To help solve the problem of controlled long-term study, one approach used by Costa and other biomedical engineers has been to develop highly sophisticated computer models that attempt to incorporate the detailed complexities of the natural heart and predict how it would behave under various conditions. However, Costa points out, “validating the results of computer models remains a difficult issue.” So, he and Lee hypothesized that an alternative approach might be to engineer idealized model tissues that retain essential physiologic characteristics of the natural heart, but allow simpler theoretical analysis. “Rather than making the equations more complicated,” Costa said, “we wondered if we could make the heart less complicated.”
Costa and Lee used tissue engineering techniques and a custom inflatable mold to create a thin-walled spherical cardiac pump composed of specialized heart muscle cells embedded in a 3-D collagen extracellular matrix material. The process is “kind of like making Jell-O,” says Costa, “except it’s alive!” The resulting organoid chamber beats on its own, develops pressure, ejects fluid, contains wall stress, and performs other traditional heart functions. It also avoids much of the complexity and complications of working with natural hearts, such as the need to maintain a circulatory system to supply oxygen and nutrients. To see a video of the beating organoid, click here.
Currently, the organoids generate about 5% of the pressure that can be developed by a similarly organized embryonic heart. When Costa first presented their preliminary results at the annual international meeting of the American Heart Association in 2005, he was concerned that the audience would focus on the sub-physiologic level of function. “I was surprised when members of the audience started asking about how we got it to work so well,” he said.

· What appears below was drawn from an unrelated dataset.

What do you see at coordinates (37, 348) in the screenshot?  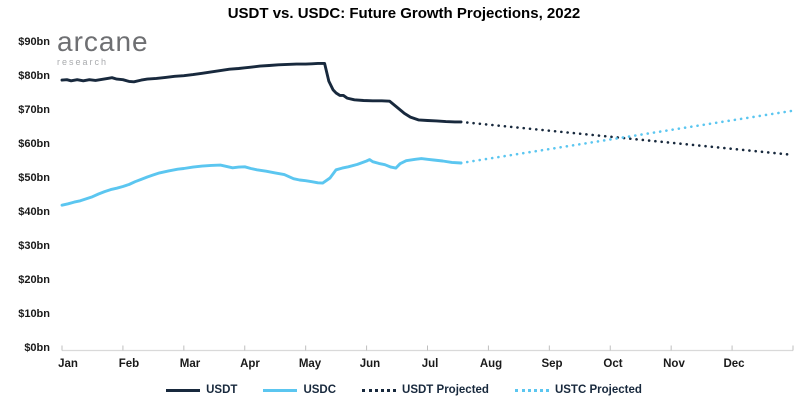 I see `y-tick-label: $0bn` at bounding box center [37, 348].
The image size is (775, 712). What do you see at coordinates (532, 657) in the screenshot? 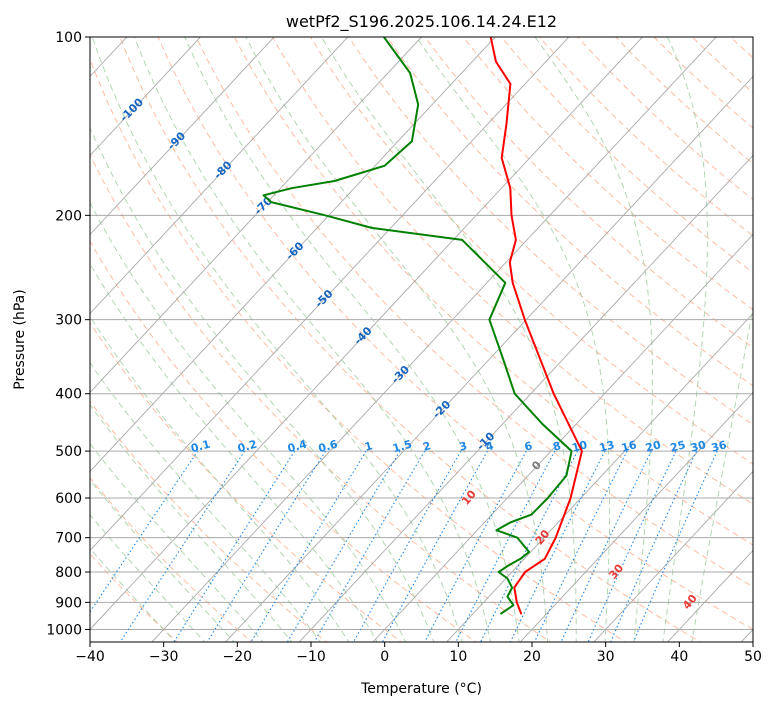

Costa and his team have also adapted a cryo-injury method to rapidly freeze a targeted portion of the tissue, essentially giving the organoid a heart attack. The ability to create a well-defined injury zone, and to then monitor how the healing process evolves and how that affects the pump function of the chamber in a well-controlled environment, offers a very powerful experimental tool for studying heart disease. Importantly, by providing an active 3-D cell culture environment, cardiac organoids may yield new biological insights that are not possible using traditional hard, flat Petri dishes.
In summary, these cardiac organoids represent a major breakthrough toward the development of surrogate engineered hearts for a wide range of experimental investigation and high-throughput screening applications where the effects on cardiac pump function are a primary concern. Moreover, by extending such approaches to applications other than the heart, Costa suggests that similar engineered tissue models of injury and disease could represent an exciting new frontier for the field of tissue engineering, which has been primarily focused on creating healthy replacements for diseased or damaged tissue.
Lee and Costa’s cardiac organoid experiments were published in the February, 2008, issue of Tissue Engineering, in a paper entitled “Engineered Cardiac Organoid Chambers: Toward a Functional Biological Model Ventricle.” In addition to Costa and Lee, who is currently with the Department of Anesthesiology at Yale, other researchers on the project were Do Eun Kim and Evren U. Azeloglu of SEAS’s Department of Biomedical Engineering. The research was funded by the Whitaker Foundation, a private organization supporting Biomedical Engineering research and education, as well as the National Heart Lung and Blood Institute of the NIH.